_DIRECTIONS_
Transcribe the data from the line containing "Given: Open the" up to and including the line containing "the 60°W longitude". Omit the pictures from your transcription.

_INPUT RECORDS_
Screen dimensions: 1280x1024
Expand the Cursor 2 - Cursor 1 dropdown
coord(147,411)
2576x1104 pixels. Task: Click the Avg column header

---

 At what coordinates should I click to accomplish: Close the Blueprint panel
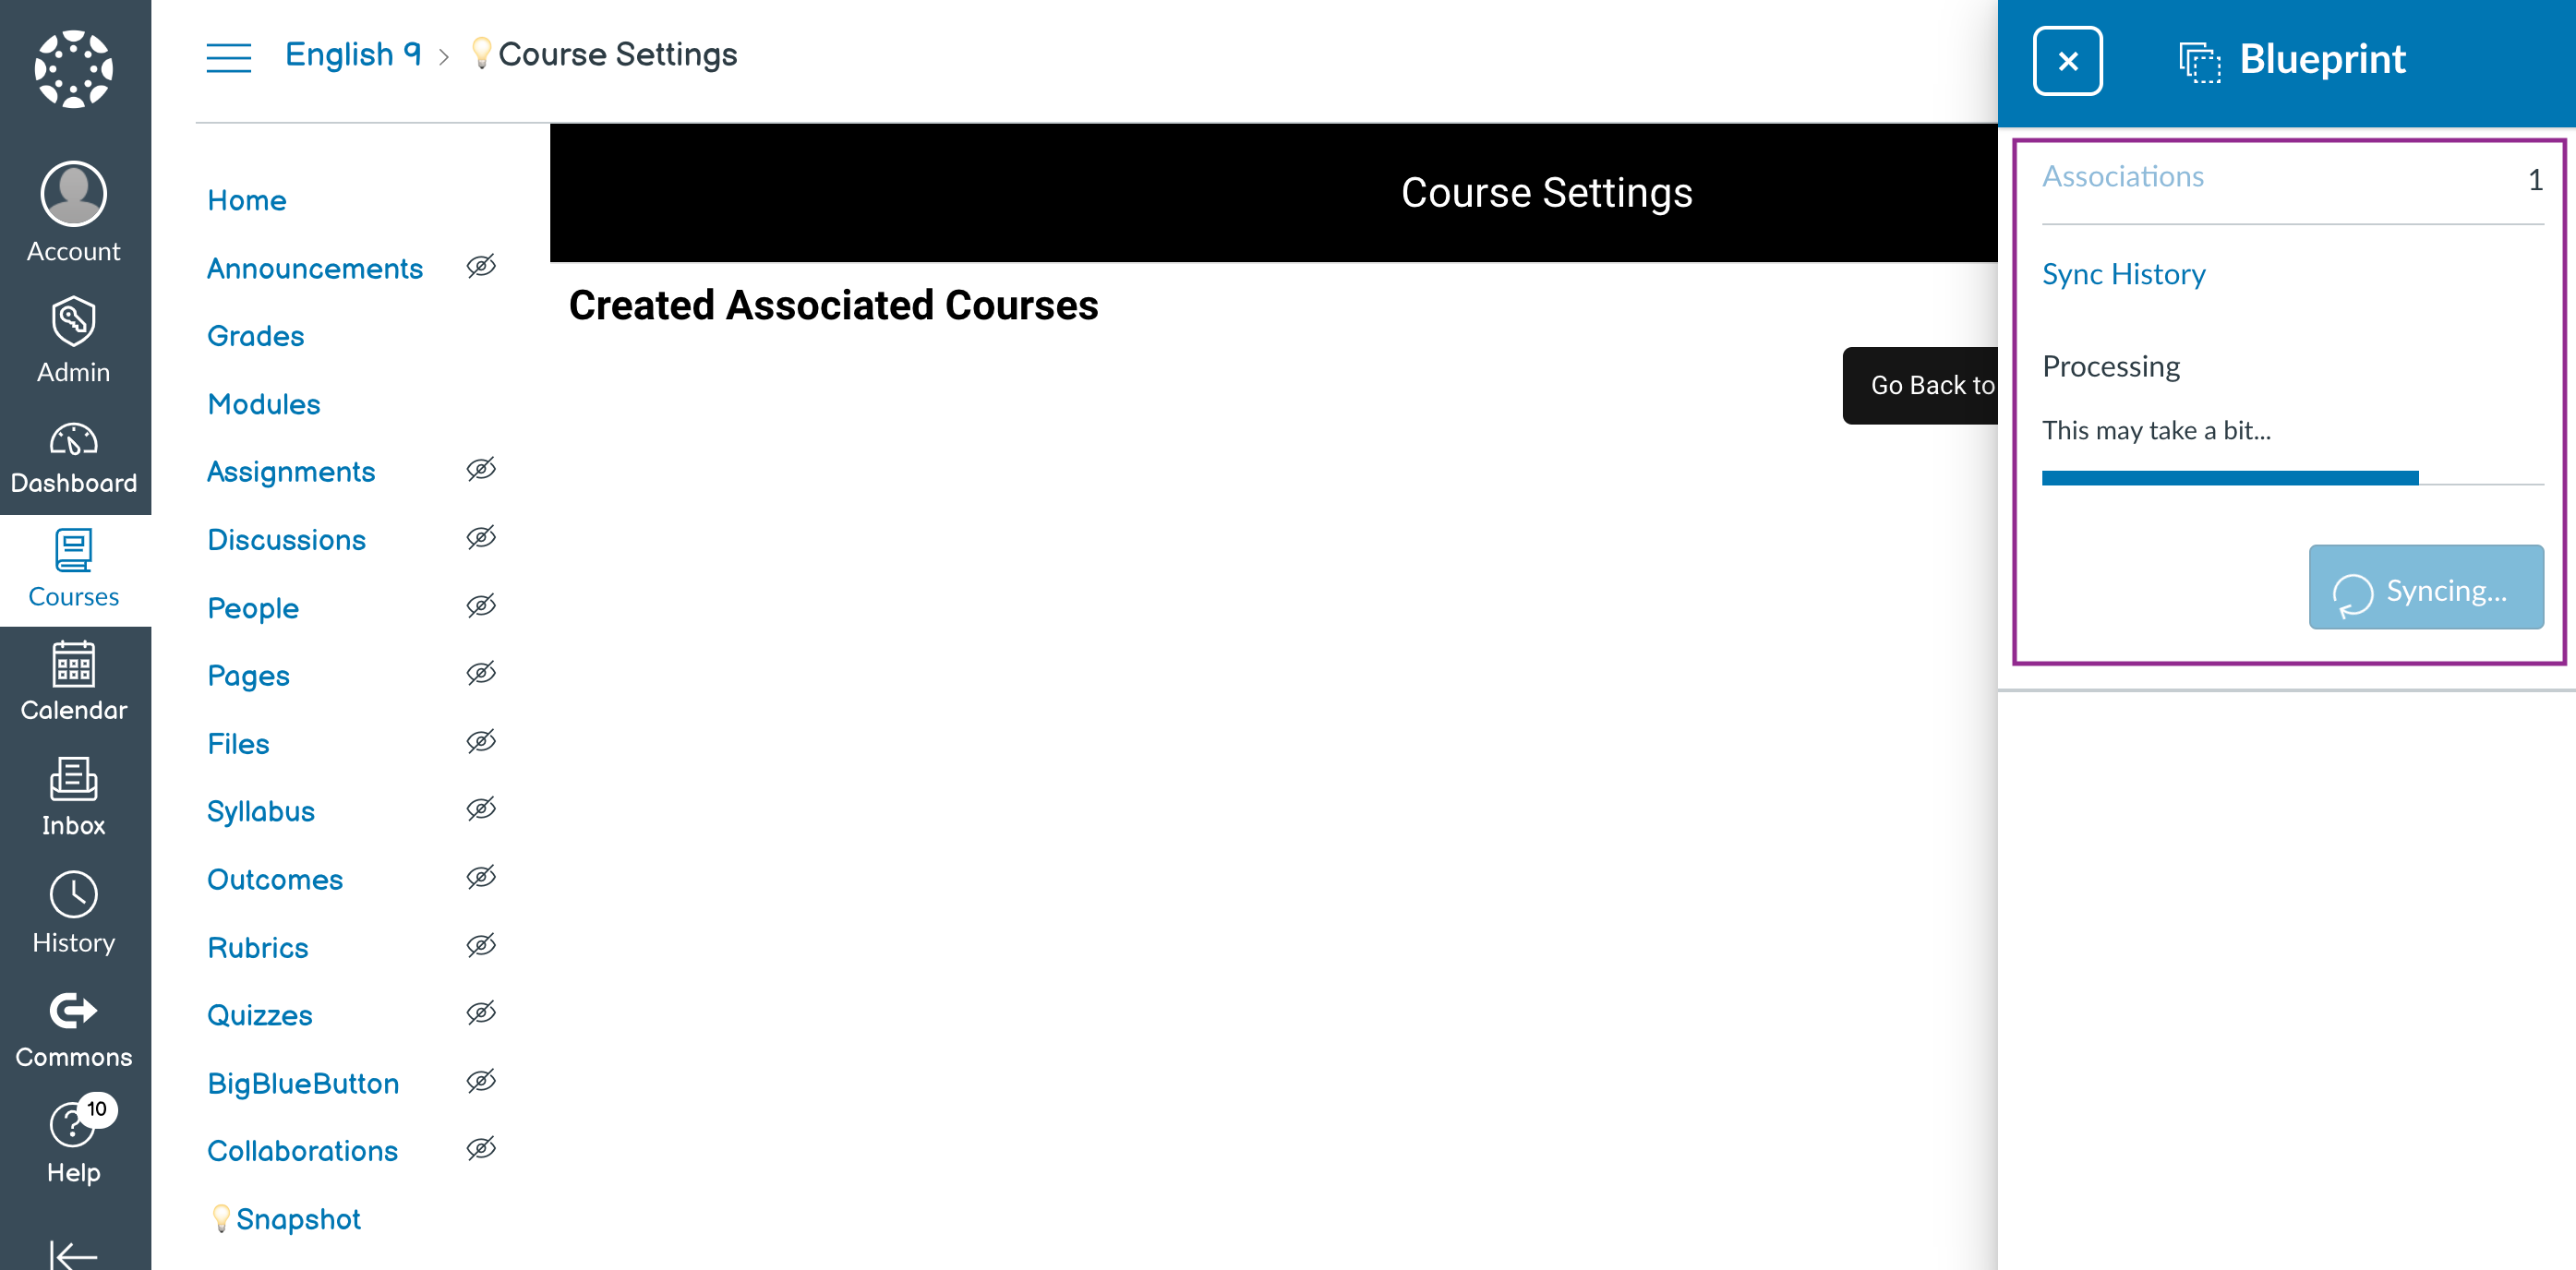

==

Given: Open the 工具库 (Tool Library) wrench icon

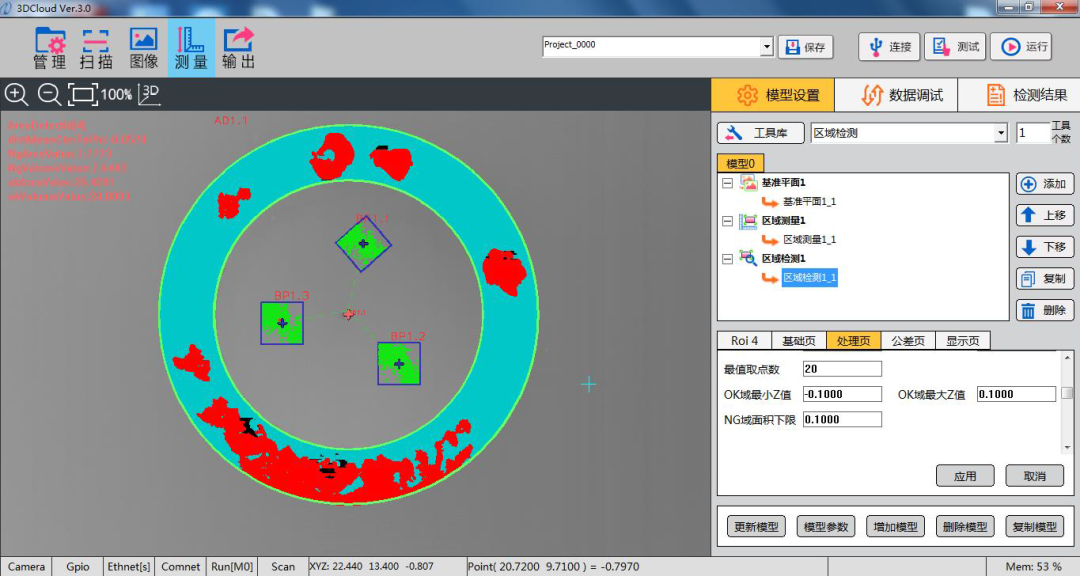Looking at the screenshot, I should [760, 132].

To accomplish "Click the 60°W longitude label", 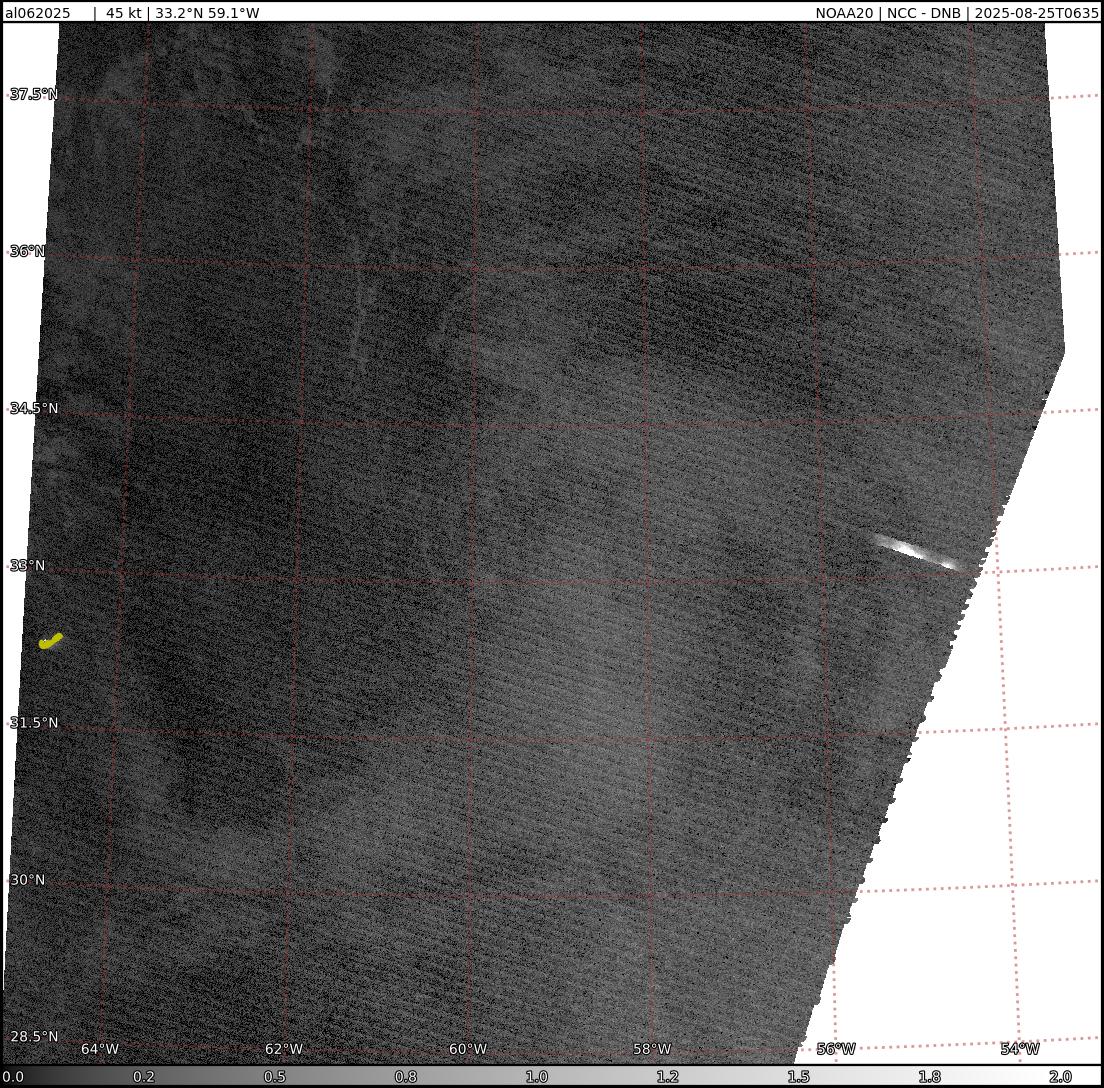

_FULL SOLUTION_
Given: Open the 工具库 (Tool Library) wrench icon

Looking at the screenshot, I should [760, 132].

To accomplish "Click the 60°W longitude label", 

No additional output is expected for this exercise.